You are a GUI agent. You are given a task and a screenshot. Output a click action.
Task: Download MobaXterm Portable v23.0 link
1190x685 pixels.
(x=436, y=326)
■ ■ ■ ■ ■
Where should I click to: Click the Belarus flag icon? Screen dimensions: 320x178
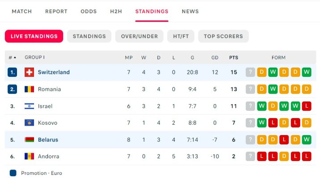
■ ■ ■ ■ ■
## Task prompt
Among the records above, find the lines where the word "click" appears and copy them.

## Result for this exercise
You are a GUI agent. You are given a task and a screenshot. Output a click action.
Where should I click to: Click the Belarus flag icon? Screen dimensions: 320x178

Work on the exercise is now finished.